In the second approach, I used two separate files for training and testing, these files were cleaned and preprocessed in the EDA step of the project, the files were imported from the drive which I used to store the processed data. I further applied all four algorithms on this data to compare the accuracy of each.
The second approach consists of additional comparison between 3 columns listed below,
Statement: A claim published in the media by a person or an organization and has been investigated in the PolitiFact article.
Paragraph_based_content: content stored as paragraphed in a list.
FullText_based_content: Full text using pasted paragraphs.
The intent behind using 3 different column was to compare how models would react to larger sentences with more information of the context, as statement has least words, followed by paragraph and then the whole article. An article is the whole news from which a paragraph was extracted which consisted of the sentence used in the sentence column.
Confusion Matrices on each of the model used:
LinearSVC - accuracy (67.36%) 2. Logistic Regression - accuracy (68.31%)
3. Decision Tree - accuracy (61.10) 4. MultinomialNB - accuracy (71.82%)
PRESENTATION
PROJECT DELIVERY PHASE III
1D Convolution and LSTM for text data in Fake News detection dataset
The research on fake news detection requires a lot of variation in the datasets, to understand the statement used in the dataset I made a model which consists of 1D convolution layers and another model where I again used Convolutional layer followed by LSTM layers.
Neural networks take the input as numeric values or vectors and perform the required mathematical calculations, each value optimize the accuracy of the model, for example, biases, weights, etc., and generate the loss function accordingly.
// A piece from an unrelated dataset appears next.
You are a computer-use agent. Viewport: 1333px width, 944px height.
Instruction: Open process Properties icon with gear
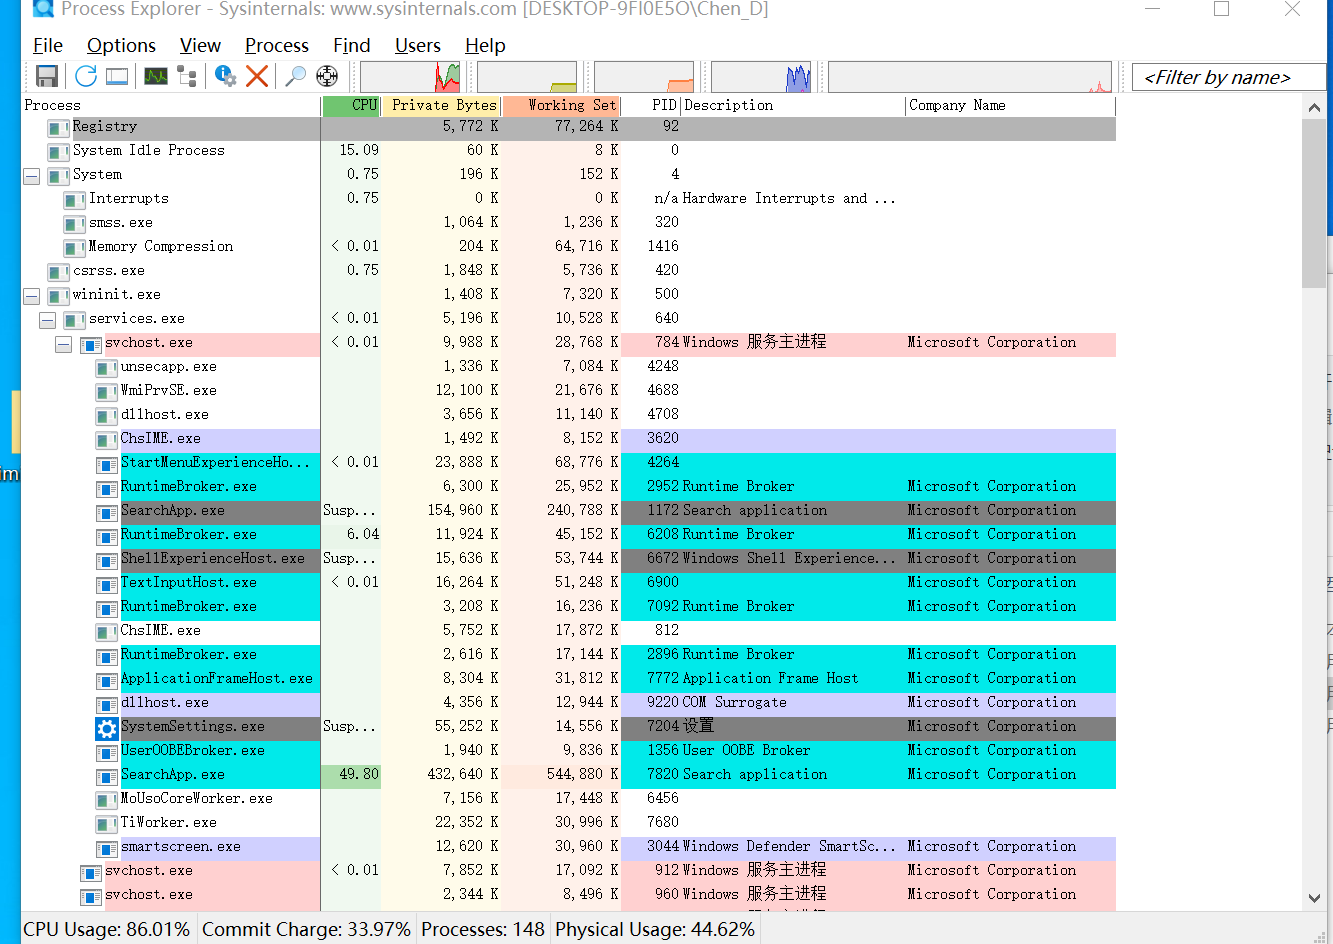click(226, 76)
The way of using these weights and biases is to add activation function which uses the weights and biases as inputs and produce the output for the next layers. In my model, 1D CNN layer produces some values and pass it through the LSTM which is the next layer to optimize the loss function. There are alot of activation functions, however, I used 'relu' in the hidden layers and 'softmax' in the last dense layer. Relu addresses the vanishing gradient problem so it is the best activation function for my model, other activation function was 'tanh' which did not give me even 50% accuracy. Below images depicts 2 out of 4 models that I used to train the model.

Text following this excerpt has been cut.